I've battled anxiety my whole life, but was always able to keep it under control, as it only affected me. But now that I have a family of my own, I worry it is affecting them, too.

Or is it? Is it even anxiety? Is the need to stay two steps ahead of my daughter's needs anxiety, or simply mother's intuition?

Let me tie it together for you. I do everything in my power to make sure she is happy, well rested and comfortable. To say I put her needs before mine is an understatement. Hence, the 14-hour plane ride where she slept on me on and off in the most uncomfortable position possible. Half of my body was numb, my neck ached and I desperately needed sleep. Did I wake her? No way. I told myself she needed sleep more than I did, and continued with our long flight. Meals were served that I didn't eat for fear of moving and waking her. I could always eat later, she needed to sleep right then.
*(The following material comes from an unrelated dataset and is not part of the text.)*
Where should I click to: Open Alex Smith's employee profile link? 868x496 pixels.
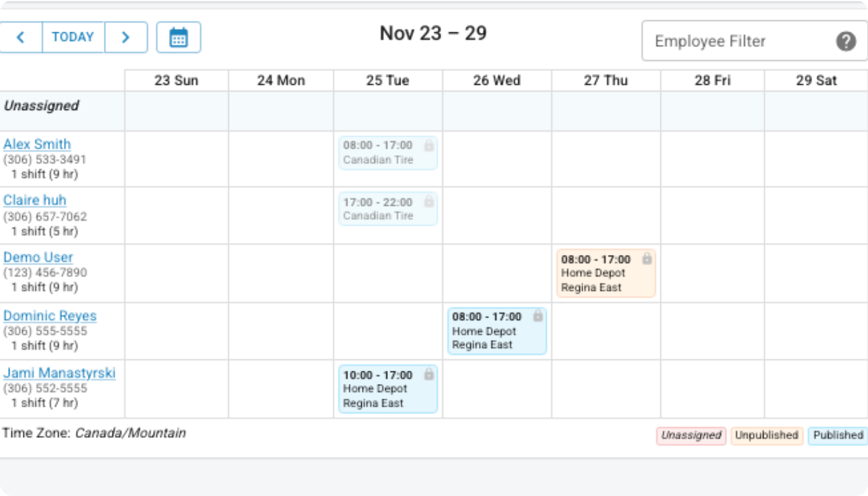37,144
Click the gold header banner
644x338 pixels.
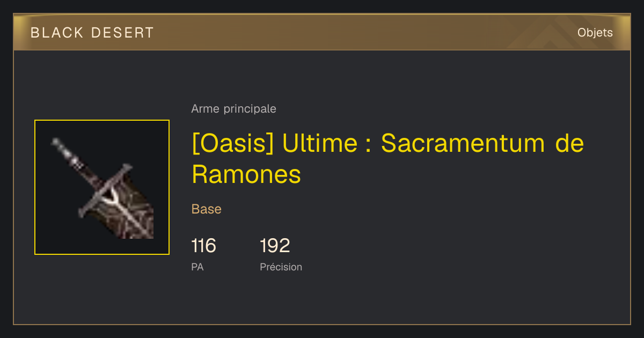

Two large suitcases we packed were full of her favorite foods, toys and copies of various items from our house to make her as comfortable as possible on our trip. I am aware they sell food and diapers everywhere, but what if they didn't have the brands we use? What if she didn't like the food there? These were risks I was not willing to take. I even brought her crib bumpers halfway across the world so her new crib wouldn't feel so different. Her car seat also traveled with us, even though the car rental place had perfectly fine ones to rent. She is used to hers, so it made the trek as well.

While on vacation, there were several nights I stayed alone with her so that my husband could go spend time with the cousins we were visiting. They have a 4-month-old who was always in tow. He would sleep in his stroller until three in the morning, when late night visiting sessions ran later than expected. But my husband was alone with them, his wife and baby in the room because I can't just "let her sleep in the stroller." My need for routine and structure became a joke with his family as I desperately tried to cling to any sense of a schedule we could establish there. They reminded me that my daughter will let me know when she was hungry or tired.

What they don't understand is that theory doesn't work with the way I am wired. I'd rather feed her before she is hungry enough to tell me, and let her nap before she is overtired. These ideas seem normal to me, but are they?

Is this all normal behavior for a mom? Or have I let my own anxiety and need for structure spill over into my parenting style?

Either way, this is who I am, who I've always been, and apparently what my parenting style is, as well.

And as my husband always says when defending me, "you can't argue with results." So, I'll continue to put my daughter's needs ahead of mine, one sleepless night at a time.